IIRSM Blog

Posted on Friday 1 January 2010

This month our guest blogger is Louis Wustemann, Managing Editor, Health and Safety at Work and The Environmentalist

This year’s IIRSM conference in association with
Health and Safety at Work aims to focus on health and safety in the context of
wider business risk management. The reason is simply that placing safety
management in that bigger picture is the next step for a profession looking to
integrate itself more closely into the way organisations are run.

For safety practitioners, doing a job to the best of
their ability can legitimately seem to be all about discharging their moral duty
to make sure no one is hurt in the pursuit of profit and protecting the
organisation from prosecution.

But in my experience, safety directors in the
biggest corporations don’t frame their priorities in terms of avoiding
enforcement action. Instead, they talk in terms of meeting corporate
objectives, whether it is providing excellent customer service or optimising
production quality and quantity. Maintaining a safe workforce, free from
accidents with all the downtime and distraction that comes with them, meshes
neatly with the larger organisational aims. It also helps protect the corporate
image, that other overarching risk concern of big business.

Safety heads know that they get more traction in
aligning themselves with those organisation-specific risk concerns (though the
claim of most mission statements to be homegrown is belied by how similar many
of them sound from one corporation to another – perhaps there are only a
certain number of things you can aim to be excellent at after all). In
industries such as oil and gas and construction, the safety imperative is often
explicit in corporate goals but that is because those industries have had long
and bitter experience of how easily they can get turned away from their aims by
understating the importance of minimising accidents.

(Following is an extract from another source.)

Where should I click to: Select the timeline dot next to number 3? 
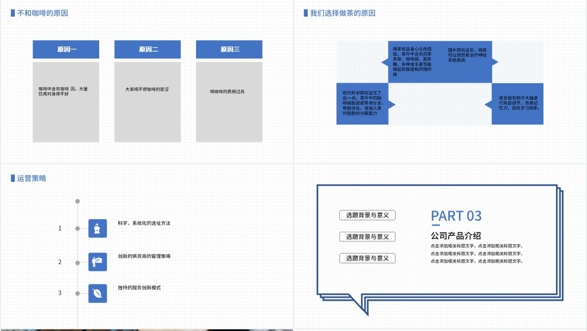pos(78,293)
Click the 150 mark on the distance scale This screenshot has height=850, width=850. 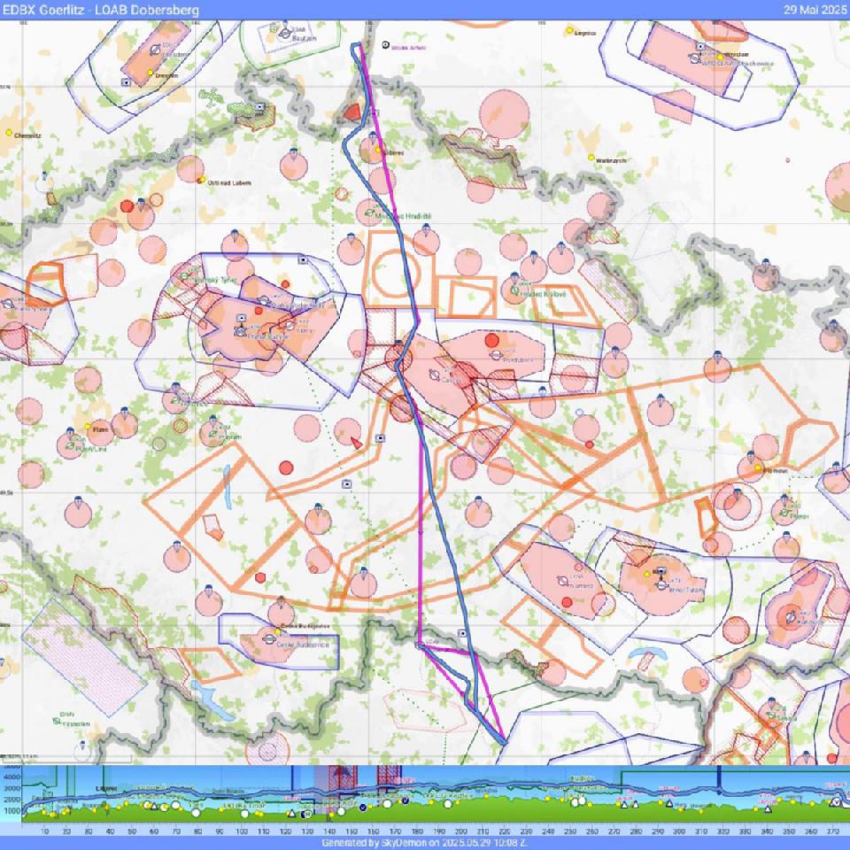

Regulatory compliance and the moral imperative don’t
evaporate as objectives when the safety team talks in terms of organisational
priorities and risk control; they should be more than satisfied as a result of
meeting goals which set the bar even higher. After all, a slip accident in a
supermarket may not attract enforcement action, but it still does nothing to
improve the shopping experience of the customers who witness it.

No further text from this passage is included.